A common issue with tents is the lack of space. In a two-man tent, there is just enough room for both of you to squeeze in, but this becomes uncomfortable when you include your backpacks and belongings. Make sure you get a tent that has enough room by choosing a model made for one extra person than the number of people using it. Before you head to the festival, practice putting up and taking down your tent. The biggest anti-climax on a festival weekend is being stranded with a pile of fabric and poles, trying to decipher mud covered instructions. When you get there, take time to clear the ground of any potential irritants. Tent fabric is thin, and you don’t want to be feeling any rocks or rubbish beneath you while you sleep.
The concept of opting to take a hammock to festivals is gaining popularity. Hammocks are insanely comfortable and are also lightweight, easy to carry, and have a much less complicated setup than a tent.
Hammocks can be bought for one or two people and have a much smaller environmental impact as less grass is flattened and less wildlife disturbed. After the long days of dancing, drinking, and running around, come back to a hammock to relax and let the surrounding sounds of the festival lull you off to sleep.
Choose where you set up your shelter very carefully. Try and nab an ideal location: somewhere near the festival action but not so close you’re constantly disturbed. Avoid somewhere that’s overcrowded and definitely not in a place that’s too close to the port-a-loos. Your temporary home should be easy to find. Festivals can be massive and groups inevitably get split up, which is why your base should be situated somewhere convenient so that everyone can get back safely. Consider choosing an area in sight of a key landmark and find a unique way of distinguishing your tent like flying a fun flag or using reflective tape.
Avoid dampening festivities by making efforts to keep the inside of your tent a dry area. After being caught in a downpour, it’s tempting to want to jump straight in with all the blankets and sleeping bags, but this will only lead to more discomfort. Designate a separate ‘wet’ area of the tent for shoes, wellies, and soaked clothing to be removed and kept before they can be put outside to dry. It’s worth investing in a microfibre towel for festivals. They are lightweight and superabsorbent so damp festival goers can dry off in no time.
The best way to make sure everything goes smoothly during a camping weekend at a festival is to be prepared. There are certain items that are absolutely necessary fora festival camper to keep up a good standard of living. These items will also help you in an emergency.
Firstly, and maybe most importantly, are wipes and tissues!

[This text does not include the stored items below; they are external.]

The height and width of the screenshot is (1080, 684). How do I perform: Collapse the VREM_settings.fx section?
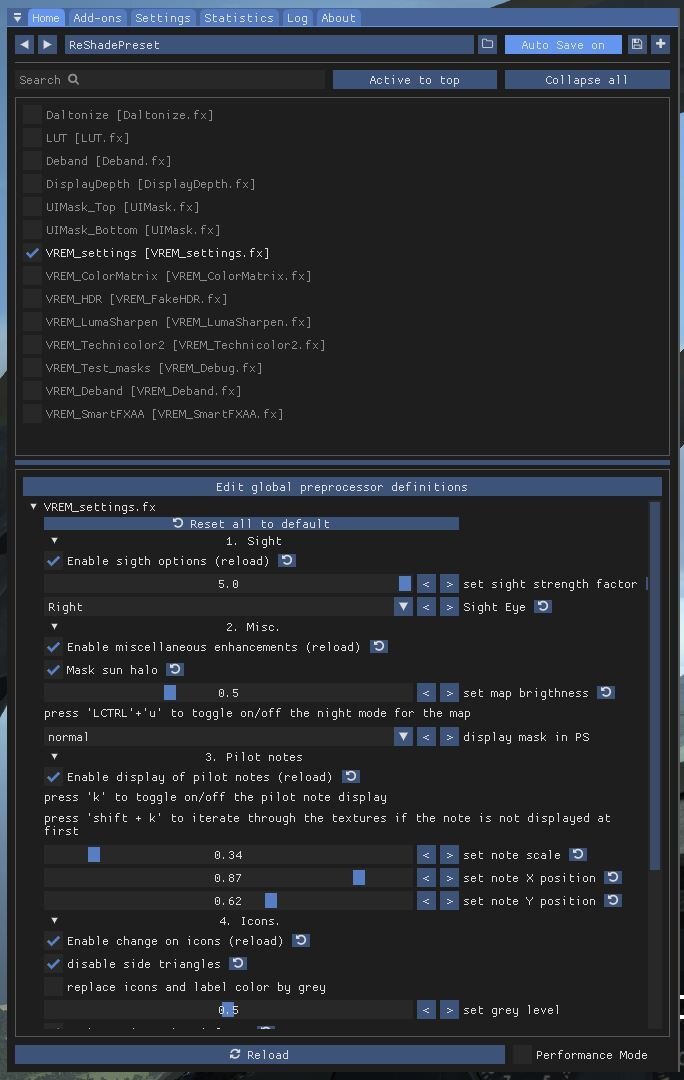pyautogui.click(x=34, y=507)
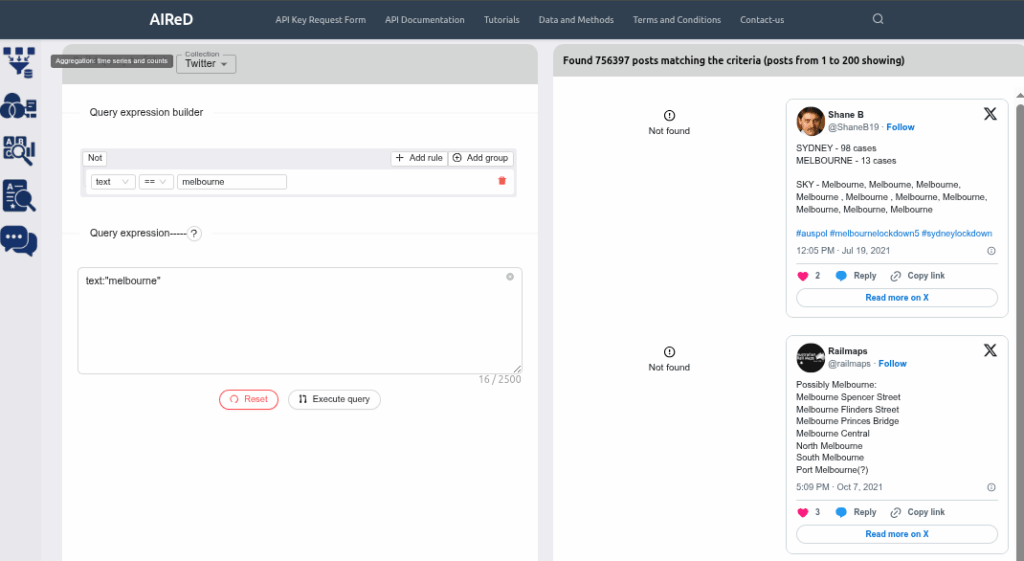Viewport: 1024px width, 561px height.
Task: Click the Reset button
Action: pyautogui.click(x=249, y=399)
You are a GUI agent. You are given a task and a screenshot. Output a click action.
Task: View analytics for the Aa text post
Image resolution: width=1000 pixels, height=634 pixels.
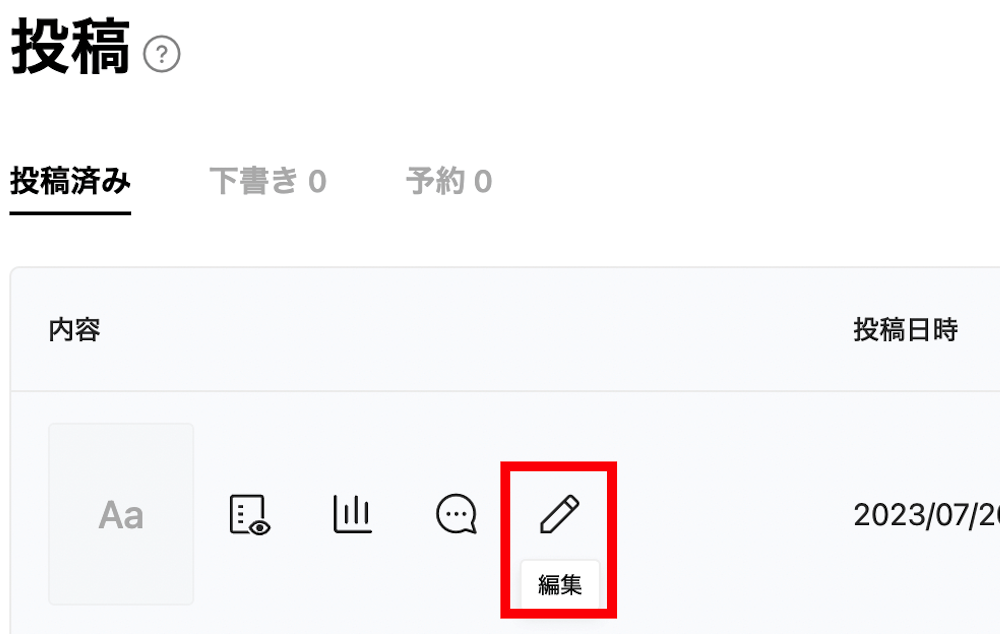click(352, 513)
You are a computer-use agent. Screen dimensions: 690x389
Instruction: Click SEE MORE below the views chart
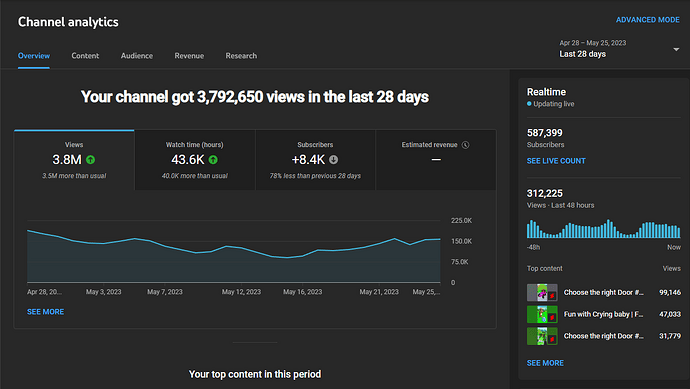point(45,312)
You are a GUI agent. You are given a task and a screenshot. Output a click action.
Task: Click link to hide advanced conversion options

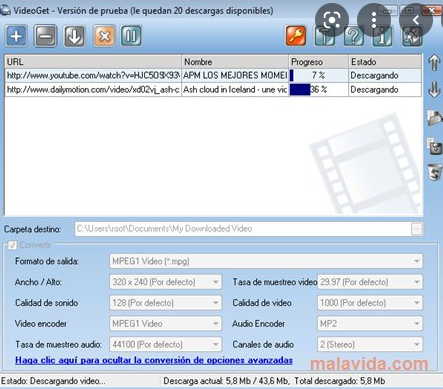coord(154,360)
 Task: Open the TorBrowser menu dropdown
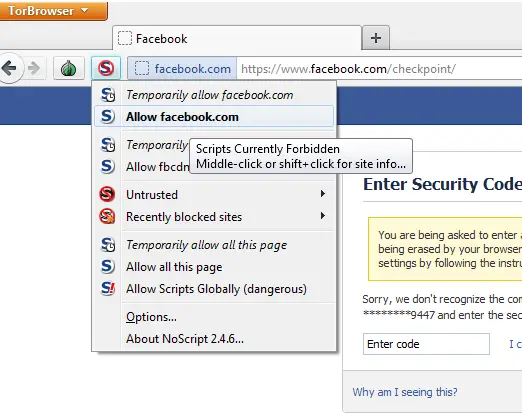pos(53,11)
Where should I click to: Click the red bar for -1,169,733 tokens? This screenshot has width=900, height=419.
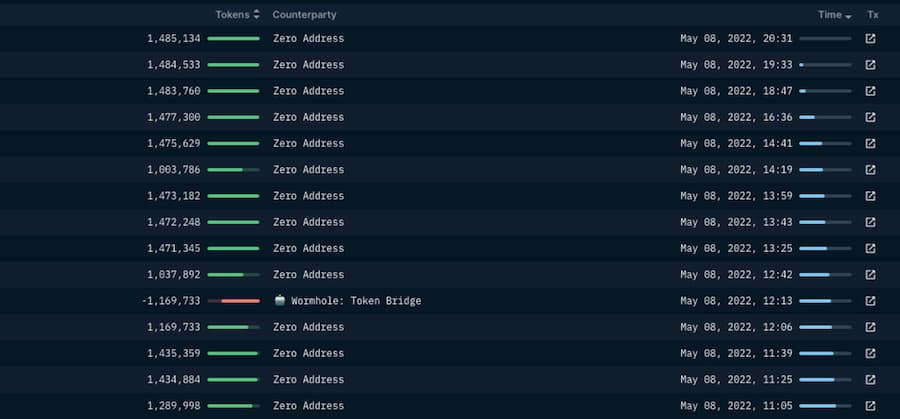(x=240, y=301)
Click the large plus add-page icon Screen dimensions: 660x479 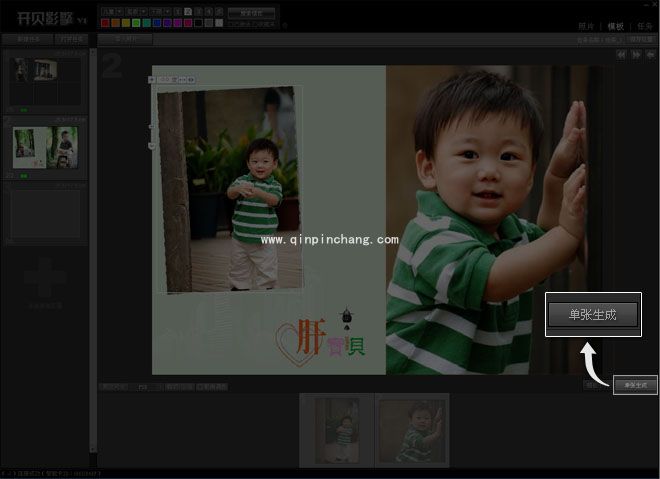(44, 280)
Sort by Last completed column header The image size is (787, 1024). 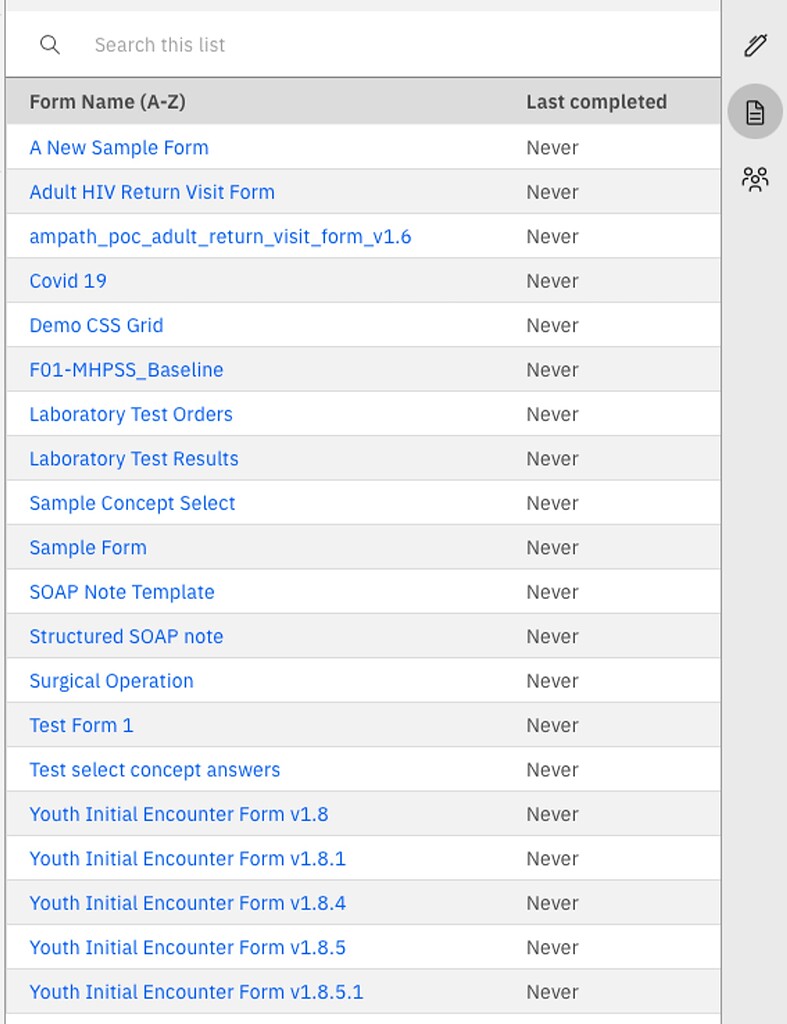click(596, 102)
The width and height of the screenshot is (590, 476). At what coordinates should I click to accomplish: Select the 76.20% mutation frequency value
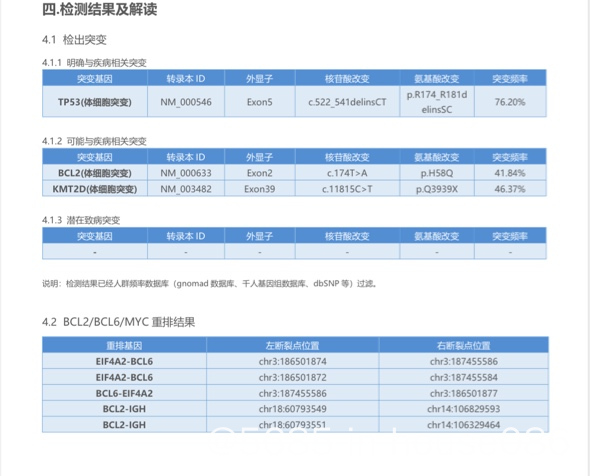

“Wipes are a lifesaver – you can immediately freshen up in the morning, take off makeup before bed, remove any mud or mysterious grime, clean up sticky beer spills. They even make facing the port-a-potties more tolerable. I wouldn’t survive without them!” recommends Leah Tulloch, seasoned festival blogger atEssay Services andBoomessays.
Other camping essentials include basic first aid equipment, tent repair equipment like duct tape and spare pegs, and a roll of bin bags - they have limitless uses and are useful for clearing up at the end.
Festival camping is an experience everyone should be crossing off their bucket list. With the right equipment and know-how, camping makes for a great few days wrapped up with friends and family.